- Task to carry out
Nothing but the lines below between the line holding "Image resolution: width=1287" and the line holding "Close the L2Advertisement details panel", inclusive, should appear in the answer, each set down exactly.

§

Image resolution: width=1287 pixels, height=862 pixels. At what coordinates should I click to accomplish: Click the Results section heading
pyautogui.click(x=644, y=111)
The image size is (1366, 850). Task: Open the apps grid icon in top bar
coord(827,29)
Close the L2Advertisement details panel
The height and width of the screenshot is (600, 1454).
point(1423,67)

§

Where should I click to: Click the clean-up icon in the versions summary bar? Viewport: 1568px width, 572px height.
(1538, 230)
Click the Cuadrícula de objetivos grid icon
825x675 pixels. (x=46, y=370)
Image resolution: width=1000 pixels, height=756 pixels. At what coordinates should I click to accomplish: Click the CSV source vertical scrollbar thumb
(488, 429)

§

- Completed exercise
Image resolution: width=1287 pixels, height=862 pixels. At what coordinates should I click to accomplish: Click the Results section heading
pyautogui.click(x=644, y=111)
The image size is (1366, 850). Task: Open the apps grid icon in top bar
coord(827,29)
Close the L2Advertisement details panel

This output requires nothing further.